Homeowners are currently seeing record highs in possible equity. Since the housing crash in 2012, the amount in equity that people have in their homes has been on the rise. The housing crash was a devastating time for many homeowners who could not pay their monthly mortgage payments on a house that was no longer worth the amount they owed. Now the value of homes is at an all-time high.
With this increase in available equity more people have the ability and freedom to borrow this money to make other purchases. This can help bolster the economy as this money is circulated to other areas of business.
So how can homeowners tap into this cash reserve and leverage?
There are different options for a homeowner to use the money that is available to them against their home.
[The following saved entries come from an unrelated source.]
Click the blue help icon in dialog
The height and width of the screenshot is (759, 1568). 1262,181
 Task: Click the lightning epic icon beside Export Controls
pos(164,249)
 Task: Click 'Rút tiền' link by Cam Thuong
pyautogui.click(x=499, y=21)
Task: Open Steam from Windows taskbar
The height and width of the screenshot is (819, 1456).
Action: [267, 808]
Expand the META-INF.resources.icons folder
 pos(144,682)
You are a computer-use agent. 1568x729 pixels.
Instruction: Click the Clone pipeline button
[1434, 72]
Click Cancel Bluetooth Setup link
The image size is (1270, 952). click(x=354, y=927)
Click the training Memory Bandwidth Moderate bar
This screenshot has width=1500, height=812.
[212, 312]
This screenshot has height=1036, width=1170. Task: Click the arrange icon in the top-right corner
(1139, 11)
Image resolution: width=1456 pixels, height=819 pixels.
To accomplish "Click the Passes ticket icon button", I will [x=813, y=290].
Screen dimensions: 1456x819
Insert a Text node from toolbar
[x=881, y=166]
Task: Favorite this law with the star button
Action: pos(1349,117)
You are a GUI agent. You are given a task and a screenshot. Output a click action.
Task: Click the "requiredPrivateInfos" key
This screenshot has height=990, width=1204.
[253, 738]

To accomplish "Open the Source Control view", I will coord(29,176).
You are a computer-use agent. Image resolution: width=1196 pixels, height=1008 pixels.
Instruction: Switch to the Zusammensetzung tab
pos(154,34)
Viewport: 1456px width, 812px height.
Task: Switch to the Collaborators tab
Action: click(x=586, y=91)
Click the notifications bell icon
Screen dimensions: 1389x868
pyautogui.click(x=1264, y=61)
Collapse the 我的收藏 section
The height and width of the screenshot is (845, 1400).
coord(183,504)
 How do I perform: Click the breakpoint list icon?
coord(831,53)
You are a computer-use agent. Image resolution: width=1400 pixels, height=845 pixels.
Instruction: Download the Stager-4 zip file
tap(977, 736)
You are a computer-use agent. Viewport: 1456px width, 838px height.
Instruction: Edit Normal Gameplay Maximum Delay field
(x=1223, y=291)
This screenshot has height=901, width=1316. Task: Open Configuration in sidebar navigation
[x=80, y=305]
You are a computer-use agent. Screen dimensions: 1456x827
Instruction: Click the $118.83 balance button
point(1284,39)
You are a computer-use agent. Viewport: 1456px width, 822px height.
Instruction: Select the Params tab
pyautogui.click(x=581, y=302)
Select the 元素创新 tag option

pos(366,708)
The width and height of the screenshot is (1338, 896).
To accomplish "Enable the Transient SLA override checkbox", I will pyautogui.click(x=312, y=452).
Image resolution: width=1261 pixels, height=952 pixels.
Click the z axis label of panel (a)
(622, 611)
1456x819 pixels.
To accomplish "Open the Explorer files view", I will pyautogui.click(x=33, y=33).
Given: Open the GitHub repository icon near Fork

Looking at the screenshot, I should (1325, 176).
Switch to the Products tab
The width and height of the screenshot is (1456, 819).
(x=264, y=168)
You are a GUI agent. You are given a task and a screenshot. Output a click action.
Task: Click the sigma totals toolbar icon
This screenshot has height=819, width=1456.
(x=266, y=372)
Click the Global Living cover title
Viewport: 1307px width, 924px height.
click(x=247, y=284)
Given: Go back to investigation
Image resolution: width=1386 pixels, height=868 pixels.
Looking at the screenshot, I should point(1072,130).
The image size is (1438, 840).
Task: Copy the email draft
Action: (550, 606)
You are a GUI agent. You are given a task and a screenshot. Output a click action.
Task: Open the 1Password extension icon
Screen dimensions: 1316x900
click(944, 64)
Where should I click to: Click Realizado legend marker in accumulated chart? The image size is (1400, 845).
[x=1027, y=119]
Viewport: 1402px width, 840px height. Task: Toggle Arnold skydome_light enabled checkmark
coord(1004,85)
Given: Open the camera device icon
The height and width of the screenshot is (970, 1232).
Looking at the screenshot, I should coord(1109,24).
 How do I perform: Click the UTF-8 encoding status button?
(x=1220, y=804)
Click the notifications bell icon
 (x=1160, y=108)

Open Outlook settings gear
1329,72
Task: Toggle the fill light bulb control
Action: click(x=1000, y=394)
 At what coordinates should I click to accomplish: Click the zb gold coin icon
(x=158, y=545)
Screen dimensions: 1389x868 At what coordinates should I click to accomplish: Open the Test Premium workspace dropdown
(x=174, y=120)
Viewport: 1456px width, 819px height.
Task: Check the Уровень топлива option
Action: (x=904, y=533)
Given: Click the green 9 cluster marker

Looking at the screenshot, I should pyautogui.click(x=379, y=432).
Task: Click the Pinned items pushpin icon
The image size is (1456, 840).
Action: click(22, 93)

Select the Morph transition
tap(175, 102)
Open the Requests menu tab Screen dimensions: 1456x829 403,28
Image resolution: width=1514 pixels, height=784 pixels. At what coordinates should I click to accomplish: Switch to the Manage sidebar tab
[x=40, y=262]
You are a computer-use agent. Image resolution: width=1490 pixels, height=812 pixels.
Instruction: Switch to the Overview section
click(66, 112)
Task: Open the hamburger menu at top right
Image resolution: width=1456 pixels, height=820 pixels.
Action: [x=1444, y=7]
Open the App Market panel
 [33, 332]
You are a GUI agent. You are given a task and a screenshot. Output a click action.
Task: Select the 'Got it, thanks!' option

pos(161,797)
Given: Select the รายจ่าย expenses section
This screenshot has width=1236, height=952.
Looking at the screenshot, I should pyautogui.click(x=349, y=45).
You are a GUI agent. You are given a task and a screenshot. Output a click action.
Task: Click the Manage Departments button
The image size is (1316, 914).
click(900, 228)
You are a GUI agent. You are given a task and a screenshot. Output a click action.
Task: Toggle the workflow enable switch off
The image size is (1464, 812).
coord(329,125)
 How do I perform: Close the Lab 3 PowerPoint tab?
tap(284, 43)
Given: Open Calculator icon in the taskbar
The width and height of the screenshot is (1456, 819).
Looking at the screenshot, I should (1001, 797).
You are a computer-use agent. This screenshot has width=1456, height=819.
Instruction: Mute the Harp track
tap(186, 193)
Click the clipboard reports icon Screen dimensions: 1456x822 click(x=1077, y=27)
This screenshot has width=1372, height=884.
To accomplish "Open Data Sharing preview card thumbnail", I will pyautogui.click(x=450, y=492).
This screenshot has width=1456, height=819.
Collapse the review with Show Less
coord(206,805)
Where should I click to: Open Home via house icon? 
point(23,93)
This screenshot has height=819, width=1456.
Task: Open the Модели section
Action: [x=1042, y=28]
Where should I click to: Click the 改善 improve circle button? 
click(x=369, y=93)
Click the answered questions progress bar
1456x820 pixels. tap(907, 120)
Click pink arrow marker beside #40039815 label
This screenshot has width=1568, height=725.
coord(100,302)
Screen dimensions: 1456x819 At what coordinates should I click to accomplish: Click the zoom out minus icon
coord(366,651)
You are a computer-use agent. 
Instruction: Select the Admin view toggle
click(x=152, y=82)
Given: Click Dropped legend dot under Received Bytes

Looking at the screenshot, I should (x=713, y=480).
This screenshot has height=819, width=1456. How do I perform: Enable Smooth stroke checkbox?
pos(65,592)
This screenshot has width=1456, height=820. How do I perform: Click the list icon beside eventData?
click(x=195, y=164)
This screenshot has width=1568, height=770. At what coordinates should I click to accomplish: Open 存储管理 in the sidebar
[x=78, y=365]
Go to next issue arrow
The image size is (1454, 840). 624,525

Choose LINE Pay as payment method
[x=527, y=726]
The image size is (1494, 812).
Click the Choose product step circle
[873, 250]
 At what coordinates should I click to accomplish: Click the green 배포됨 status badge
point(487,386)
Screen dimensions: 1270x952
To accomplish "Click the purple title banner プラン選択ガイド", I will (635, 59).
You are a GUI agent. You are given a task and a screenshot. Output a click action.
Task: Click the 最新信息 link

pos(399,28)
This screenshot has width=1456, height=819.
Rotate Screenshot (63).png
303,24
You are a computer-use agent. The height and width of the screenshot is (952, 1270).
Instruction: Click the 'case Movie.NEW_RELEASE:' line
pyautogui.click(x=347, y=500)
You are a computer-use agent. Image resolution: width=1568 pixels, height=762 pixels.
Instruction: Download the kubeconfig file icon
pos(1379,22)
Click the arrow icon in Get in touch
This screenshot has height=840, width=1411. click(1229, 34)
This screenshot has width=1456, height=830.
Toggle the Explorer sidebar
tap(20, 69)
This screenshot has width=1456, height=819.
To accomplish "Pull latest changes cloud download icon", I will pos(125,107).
The first is to take the original loan and refinance it into a bigger loan. This may cause the loan to change its interest rate.
Another option is to use a HELOC. A HELOC is a home equity line of credit. It can be best explained as using the equity of the home as a checking account. If a HELOC does not fit the needs of the homeowner they can take out a home equity mortgage which is simply a lump sum of cash.
In the past, HELOC has been the most favored option. However, this may be changing. With a new tax law in place, any interest paid on a HELOC will no longer be deductible. Previously, a homeowner could deduct up to $100,000 of interest that was paid on an equity loan.
Additionally, now homeowners can deduct interest on up to $750,000. This has changed as well under the new tax law, taking a significant drop of $250,000 from the previous $1 million benchmark. With this change in how deductions can be made, many people are looking to do a cash-out refinance in replace of taking out a HELOC.
Cash-out refinances are quickly becoming the go-to for homeowners. In the last year, sixty-two percent of refinancing was a cash-out refinance. While this is much more than it has been in recent years, it is still not back at the levels it was when the housing market was at its peak in 2005. At that time homeowners were utilizing their equity in their homes to the fullest.
Many people have taken to plunge into using their home’s equity. However, there are many homeowners that are unsure of the stability in the housing market. They fear another housing crash and are wary of trying to borrow money.
At the same time lenders are being more cautious. It used to be much easier to access the equity on a home. Now mortgages have more restrictions and guidelines to help protect the lenders which in turn forces some homeowners jump through hoops to use their equity.
Owning a house gives homeowners an opportunity at using the equity of the home. This equity is an untapped source of money for someone if they are looking to engage in a large project or reinvest into something else. As the housing market grows stronger more homeowners can look to take advantage of their opportunity to unlock this potential cash reserve.